Can you copy every line of the records below word for word, leaving out the pictures?

[Item-finding records]
-*-*-
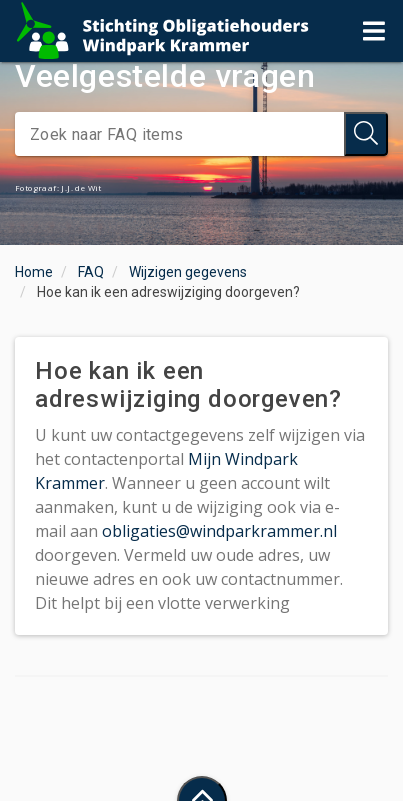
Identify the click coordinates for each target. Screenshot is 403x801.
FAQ (91, 272)
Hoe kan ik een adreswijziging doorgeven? (168, 292)
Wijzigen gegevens (188, 272)
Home (34, 272)
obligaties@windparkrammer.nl (219, 531)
-*-*-
- Exercise answer
Identify the click coordinates for each target. Screenshot is 403x801.
FAQ (91, 272)
Hoe kan ik een adreswijziging doorgeven? (168, 292)
Wijzigen gegevens (188, 272)
Home (34, 272)
obligaties@windparkrammer.nl (219, 531)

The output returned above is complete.